Biotechnology Research Institute, Universiti Malaysia Sabah, Kota Kinabalu, Malaysia.
Department of Obstetrics and Gynaecology, Sabah Women and Children Hospital, Kota Kinabalu, Malaysia.
Background: Cervical cancer is currently the third most common female cancer in Malaysia , with the human
papillomavirus (HPV) considered as one of the important contributory factors. This study was conducted to determine
HPV prevalence, its genotype distribution, and other potential risk factors among women in Kota Kinabalu, Sabah
in order to evaluate the likely efficacy of current HPV vaccines in the local population. Methods: A total of 240
cervical samples were collected and subjected to DNA extraction, PCR amplification using the MY09/MY11 primer
pair, and restriction fragment length polymorphism (RFLP) for HPV detection and genotyping.
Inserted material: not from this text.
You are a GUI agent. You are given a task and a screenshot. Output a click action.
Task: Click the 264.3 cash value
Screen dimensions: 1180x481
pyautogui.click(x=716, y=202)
Sociodemographic,
clinical, and behavioural data were also collected via questionnaires. Results: The prevalence of HPV infection was
9.6%. The most common HPVs among 13 genotypes were high-risk HPV-56 (16.7%) and probable high-risk HPV-70
(16.7%) followed by HPV-16, -58, -53, -61, -33, -59, and -66 (in decreasing order of prevalence) including the rare
genotypes: HPV-62, -81, -82 and -84. Statistical analyses using logistic regression models showed that HPV infection
was significantly associated with employment (OR 4.94; CI 1.58-15.40) and education at secondary/high school level
(OR 0.13; CI 0.03-0.62). Conclusion: Distribution of HPV genotypes in Sabah indicated a high prevalence of HPV-56
and -70 which are among the rare HPV types in West Malaysia and merit consideration in future strategies for HPV
vaccination specifically for local Sabahan women.